Wie soll man sich auf Basis dessen entscheiden?

Für Seam 2 spricht: Technologisch rund und ausgereift, für alles brauchbar was man so braucht, auch noch auf die nächsen Jahre hin betrachtet; das Projekt existiert bereits als seam2 und müsste also nicht extra portiert werden ;-), Seam 2 ist irgendwie einfacher als JEE6/CDI/Weld (finde ich), also, wenn man eine Webanwendung JETZT braucht und der Zeithorizont für die Anwendung "die nächsten paar Jahre" ist, und man es dann irgendwann auf JEE6 (oder 7 oder 8..) portieren kann, ist seam2 wohl die richtige Wahl; ausserdem ist der zusätzliche Aufwand des Portierens auf Jee6 nicht zu vernachlässigen (2 wochen? 1 Monat?). Jee6 ist ausserdem soweit ich weiss noch nicht wirklich rund und ausgereift und bugfrei, trifft vor allem auf rich- und primefaces zu. Einige seam-Komponenten, die in Seam2 so nett sind, fehlen wohl auch noch (hat mir zumindest ein kompetenter Programmiererfreund erzählt.
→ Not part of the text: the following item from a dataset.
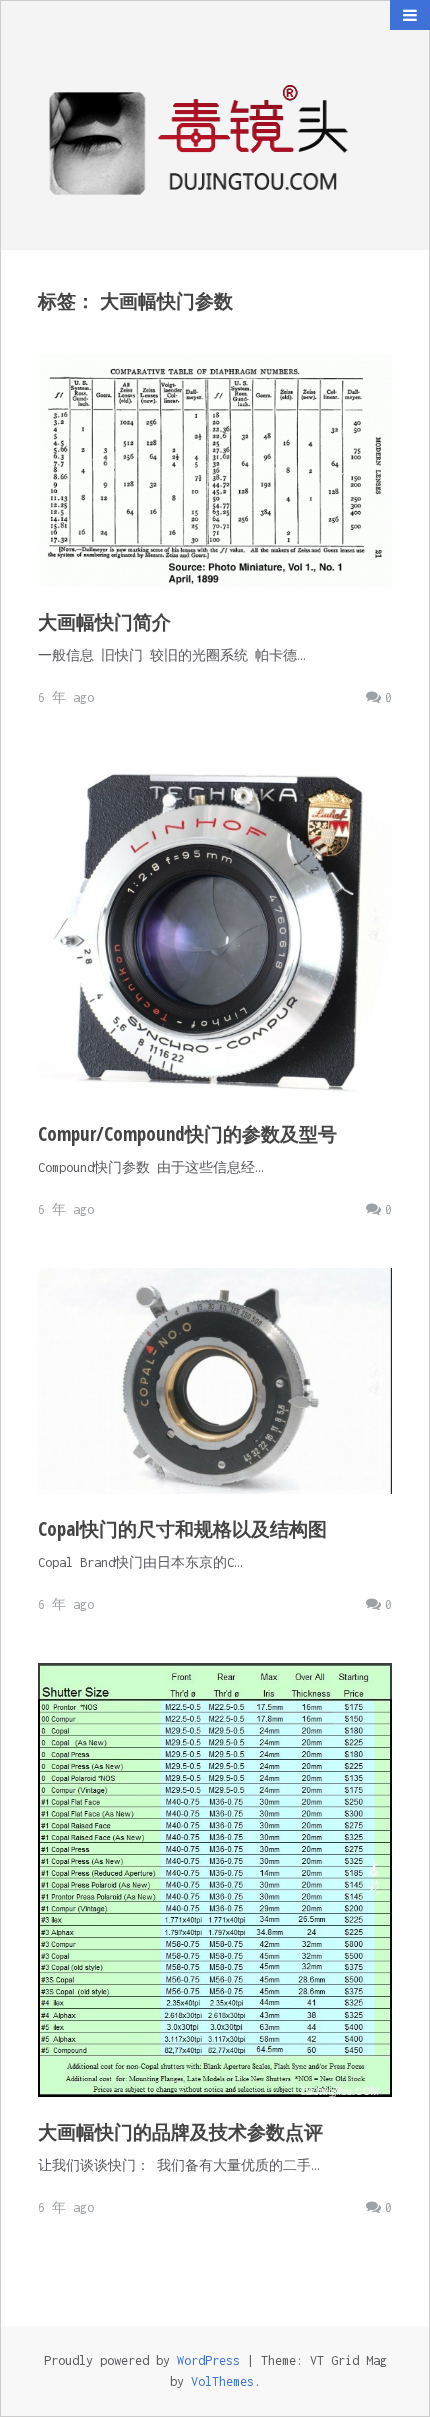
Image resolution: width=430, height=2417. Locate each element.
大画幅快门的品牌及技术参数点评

Für JEE6 spricht: Es ist der aktuelle Standard, Weiterentwicklungen werden auf JEE6 basieren und nicht auf JEE5, JPA 2.0 ist besser als 1.0, wenn der Zeithorizont für die Anwendung langfristig ist, also wohl zu bevorzugen; könnte mir z.B. vorstellen dass es gerade im visuellen Bereich (HTML-Frontend) in einigen Jahren visuelle Anforderungen gibt, die man nur noch mit der aktuellen JEE-Version samt Jsf-taglibs realisieren kann, aber nicht mehr mit seam2/Rich faces, und daher irgendwan eh eine Portierung notwendig wird. Andererseits ist der Aufwand, eine ausgewachsene Anwendung zu portieren, so gross, dass man es vielleicht doch lieber machen sollte, solange das Projekt noch klein ist und in den Kinderschuhen steckt (also jetzt). 

Mit Portierung auf Jee6 würde das Projekt, schätze ich, aber erstmal einen Monat später einen Stand erreeichen, den man dem Kunden zeigen kann.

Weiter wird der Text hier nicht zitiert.